TASK BRIEF
Provide an exact repetition of every entry, with no word altered.

= Beginning of Section =

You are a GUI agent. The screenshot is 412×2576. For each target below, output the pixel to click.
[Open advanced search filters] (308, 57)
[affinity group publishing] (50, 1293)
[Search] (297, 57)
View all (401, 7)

= End of Section =

OUTPUT OF THE TASK
You are a GUI agent. The screenshot is 412×2576. For each target below, output the pixel to click.
[Open advanced search filters] (308, 57)
[affinity group publishing] (50, 1293)
[Search] (297, 57)
View all (401, 7)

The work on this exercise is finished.